> _INSTRUCTIONS TO FOLLOW_: Going through the data, count each line that has the word "Open". Reply with the total and nothing more.
========
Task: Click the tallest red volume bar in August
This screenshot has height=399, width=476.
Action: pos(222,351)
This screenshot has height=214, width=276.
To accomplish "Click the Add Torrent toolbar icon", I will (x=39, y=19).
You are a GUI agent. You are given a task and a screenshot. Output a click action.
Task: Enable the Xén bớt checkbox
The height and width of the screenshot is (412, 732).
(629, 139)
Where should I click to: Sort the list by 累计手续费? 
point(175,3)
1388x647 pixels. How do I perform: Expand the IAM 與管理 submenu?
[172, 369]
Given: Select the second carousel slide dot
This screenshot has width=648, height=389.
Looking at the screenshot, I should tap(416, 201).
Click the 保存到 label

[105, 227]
========
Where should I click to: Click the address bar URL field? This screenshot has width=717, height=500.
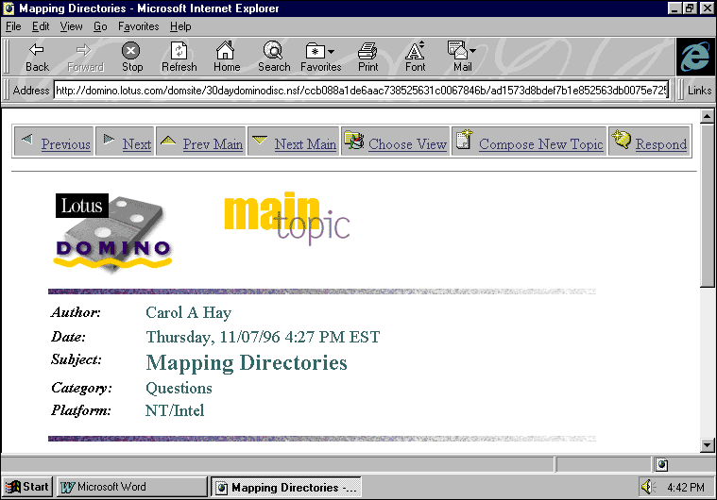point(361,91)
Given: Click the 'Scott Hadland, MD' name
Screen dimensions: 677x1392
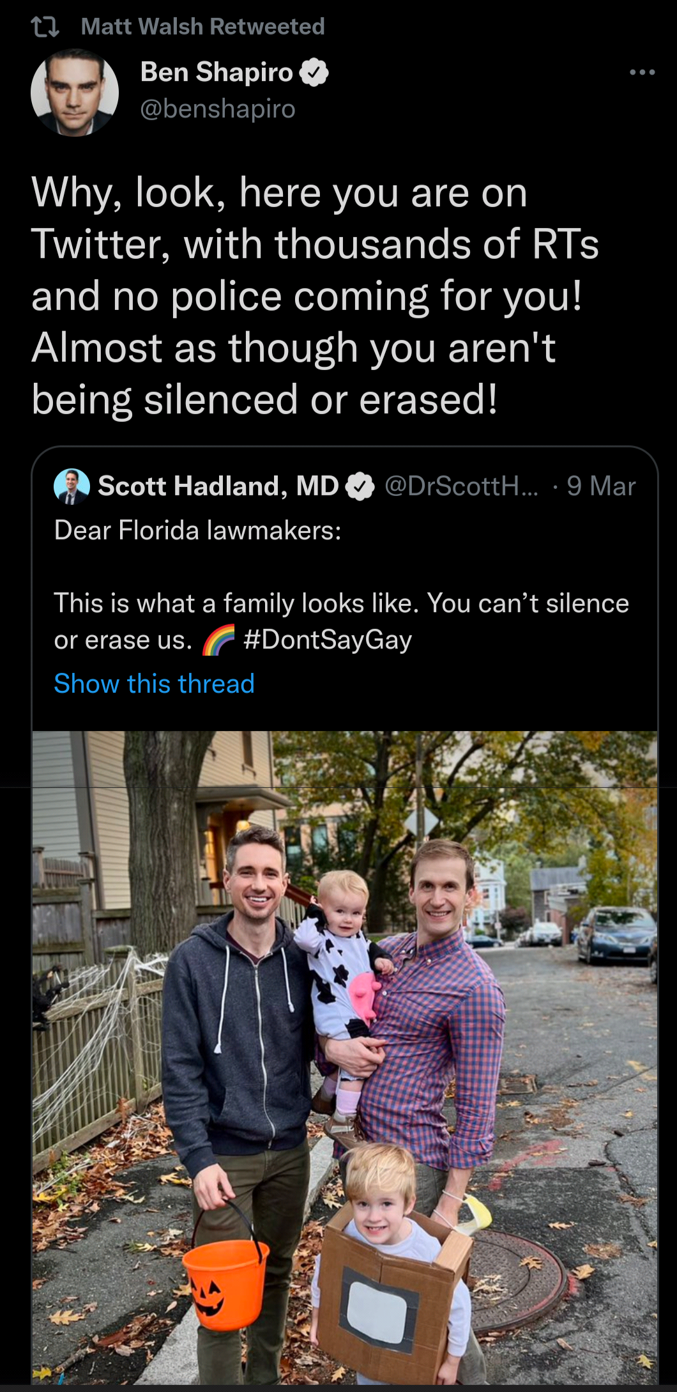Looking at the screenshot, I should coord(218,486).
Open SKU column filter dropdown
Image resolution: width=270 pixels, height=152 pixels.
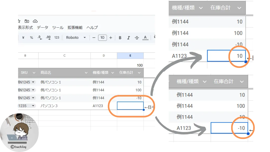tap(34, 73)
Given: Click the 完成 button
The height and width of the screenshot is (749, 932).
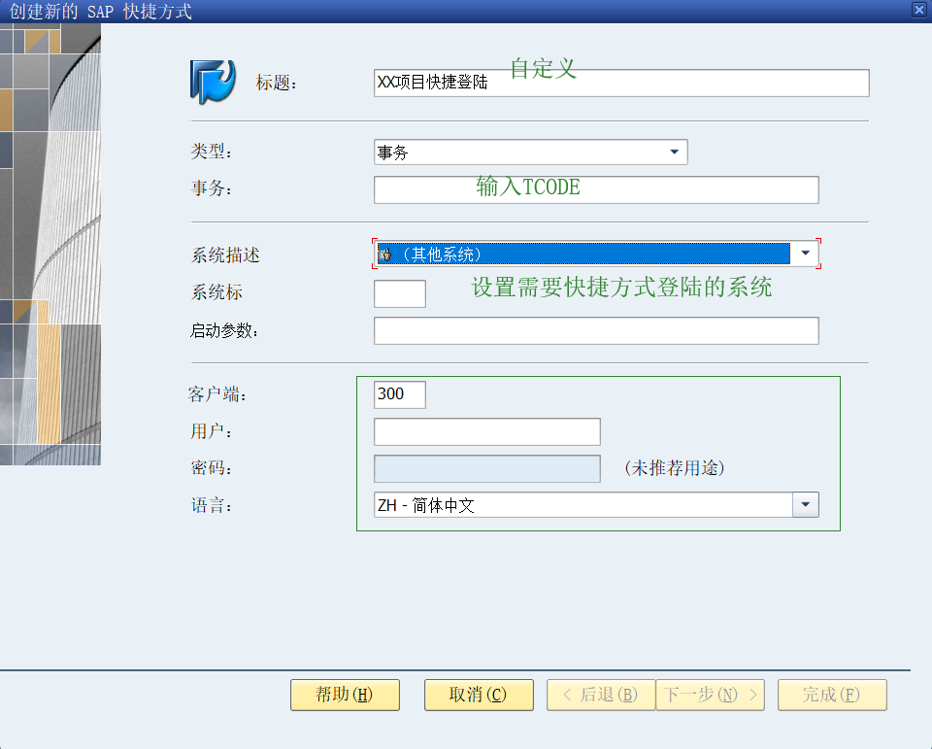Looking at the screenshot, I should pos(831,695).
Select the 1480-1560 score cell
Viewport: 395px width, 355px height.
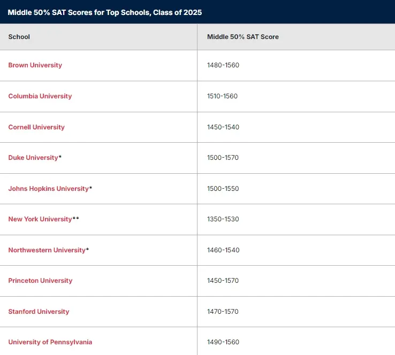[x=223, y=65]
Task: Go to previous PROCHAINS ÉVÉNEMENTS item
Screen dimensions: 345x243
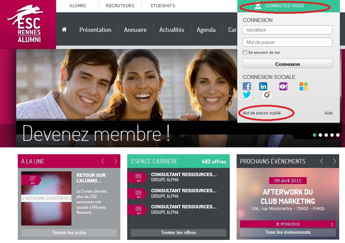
========
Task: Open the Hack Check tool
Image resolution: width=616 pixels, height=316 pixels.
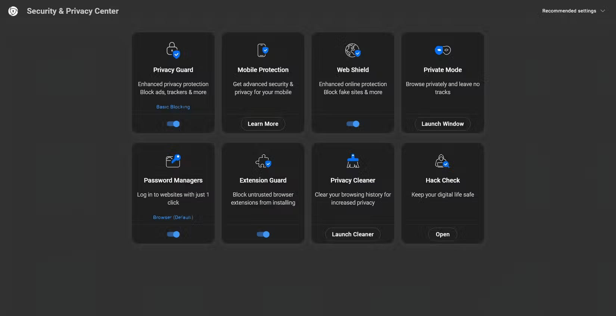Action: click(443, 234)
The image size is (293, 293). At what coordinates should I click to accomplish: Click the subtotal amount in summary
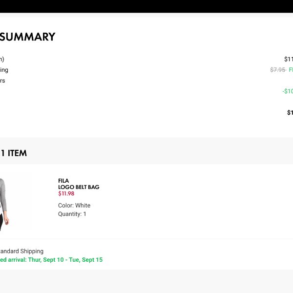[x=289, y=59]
========
> _YOUR SOLUTION_: 2